In Freetown harbour, there was a merchant ship that had been commissioned. So it was HMS Philoctetes. So it was a supply ship, see, for the Royal Navy vessels that were working that coast. First of all, I was in a camp, just a holding camp. And then I was on, I was on the Philoctetes, I was working as a stores assistant on the Philoctetes. We went ashore one afternoon with a bunch of buddies, we went swimming from, from a beach, you know. And that’s when one of them noticed that my eye had swelled up and he said, “Dick, we’re going to have to get you back to the ship.” So they took me and took me right to the sick bay and, you know, there’s a male nurse on duty. In the Navy, they used the term, sick bay tiffy, TIFFY, which is the slang term for articifer.

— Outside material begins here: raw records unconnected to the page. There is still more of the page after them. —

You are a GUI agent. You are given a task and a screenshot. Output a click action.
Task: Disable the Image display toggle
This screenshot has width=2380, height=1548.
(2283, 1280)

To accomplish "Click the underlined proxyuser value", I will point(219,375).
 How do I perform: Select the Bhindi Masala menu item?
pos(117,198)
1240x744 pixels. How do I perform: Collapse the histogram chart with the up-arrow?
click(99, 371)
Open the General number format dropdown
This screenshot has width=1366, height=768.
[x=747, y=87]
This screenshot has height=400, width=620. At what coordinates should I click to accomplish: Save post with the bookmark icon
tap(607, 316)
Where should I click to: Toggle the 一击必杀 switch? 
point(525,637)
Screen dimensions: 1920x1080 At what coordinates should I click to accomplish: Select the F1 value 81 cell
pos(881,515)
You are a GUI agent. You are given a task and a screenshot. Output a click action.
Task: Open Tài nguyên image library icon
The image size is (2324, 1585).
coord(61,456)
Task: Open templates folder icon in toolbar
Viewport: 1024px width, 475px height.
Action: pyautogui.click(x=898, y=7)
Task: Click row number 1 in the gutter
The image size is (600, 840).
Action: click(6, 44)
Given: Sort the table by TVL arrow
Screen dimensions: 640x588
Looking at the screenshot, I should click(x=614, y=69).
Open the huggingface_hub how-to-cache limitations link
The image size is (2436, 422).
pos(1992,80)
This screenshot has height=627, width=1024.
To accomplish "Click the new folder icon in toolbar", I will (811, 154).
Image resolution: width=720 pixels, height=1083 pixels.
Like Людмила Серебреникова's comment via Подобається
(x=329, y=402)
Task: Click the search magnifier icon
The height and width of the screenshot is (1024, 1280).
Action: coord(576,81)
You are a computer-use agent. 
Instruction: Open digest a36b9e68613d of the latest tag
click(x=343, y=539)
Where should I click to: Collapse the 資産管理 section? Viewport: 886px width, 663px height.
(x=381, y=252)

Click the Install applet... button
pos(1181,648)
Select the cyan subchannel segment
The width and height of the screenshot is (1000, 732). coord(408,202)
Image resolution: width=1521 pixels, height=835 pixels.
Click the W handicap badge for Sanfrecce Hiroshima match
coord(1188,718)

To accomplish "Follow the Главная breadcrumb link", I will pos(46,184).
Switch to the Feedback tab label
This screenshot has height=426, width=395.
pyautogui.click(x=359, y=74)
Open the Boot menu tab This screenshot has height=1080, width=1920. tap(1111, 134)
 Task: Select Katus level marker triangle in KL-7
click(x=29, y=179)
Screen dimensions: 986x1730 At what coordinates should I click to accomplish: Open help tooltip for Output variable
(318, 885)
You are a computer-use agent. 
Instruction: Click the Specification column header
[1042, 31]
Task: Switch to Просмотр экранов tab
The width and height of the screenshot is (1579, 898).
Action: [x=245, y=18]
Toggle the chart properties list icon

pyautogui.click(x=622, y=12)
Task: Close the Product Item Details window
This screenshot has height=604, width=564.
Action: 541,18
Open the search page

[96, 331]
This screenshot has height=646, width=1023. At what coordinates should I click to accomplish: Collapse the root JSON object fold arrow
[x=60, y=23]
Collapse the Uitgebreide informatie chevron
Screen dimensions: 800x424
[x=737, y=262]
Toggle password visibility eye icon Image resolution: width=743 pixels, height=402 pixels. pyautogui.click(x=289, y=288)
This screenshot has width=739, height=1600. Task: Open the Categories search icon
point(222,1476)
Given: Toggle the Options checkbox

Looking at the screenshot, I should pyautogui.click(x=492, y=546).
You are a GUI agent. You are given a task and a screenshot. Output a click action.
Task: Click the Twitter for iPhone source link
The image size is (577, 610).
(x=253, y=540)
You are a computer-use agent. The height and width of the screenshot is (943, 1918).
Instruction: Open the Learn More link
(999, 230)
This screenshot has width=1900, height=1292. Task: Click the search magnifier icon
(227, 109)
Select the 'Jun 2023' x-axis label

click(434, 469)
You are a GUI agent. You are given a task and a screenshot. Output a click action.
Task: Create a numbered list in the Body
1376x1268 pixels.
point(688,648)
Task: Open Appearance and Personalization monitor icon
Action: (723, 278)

When you’re in the tropics, for example, one of the things you’re required to take is mepacrine tablets. And they’re yellow. And after you’ve been taking them for a few weeks, the skin colour changes, the pigment, and it goes yellow. So I had that long enough that, you know, my skin had done that. So, and it’s supposed to be a preventative of malaria. And so whether or not officially I had malaria or not, I don’t know.
I was back in England before my 18th birthday. They sent me to Ardrossan in Scotland. Because the war was still on. And at Ardrossan, it was a shore base for the minesweepers. They’d converted the fishing fleet to minesweepers. So we had this food store right on the harbour, the Ardrossan harbour. So you know, these trawlers, what been converted to minesweepers. This, they’re small vessels, they can only carry a certain amount of storage. So we manned that store for 24 hours a day. And during the night, one of us would sleep on a camp cart in the office at the back, so that if one of the sweepers came in and the men were hungry and there was no food, a cook could come to the door, and, you know, wake us, and we’d give them enough food to feed them until the next day.
So I was there in Ardrossan when VE-Day happened. It was amazing. People just poured into the streets. We lived in a house, actually, in the town that was a billet, like, you know. And somebody cooked meals for us there and we had a dorm type setup for sleeping. But I went downtown just to have a drink and was virtually mobbed by people. And I had this horrible mepacrine thing, (laughs) it was still fading, you know. But it made no difference. People just, you know, if you were in uniform, even if you’re doing the most mundane thing, you’re like a hero or something. But it was a wonderful feeling. I mean, you know, the six years of war and suddenly, it’s over.
You know, I’ve said to people, I wouldn’t wish it on my worst friend, worst enemy, but I wouldn’t have missed it for the world. Because it kind of gives you an incredible sense about what’s important.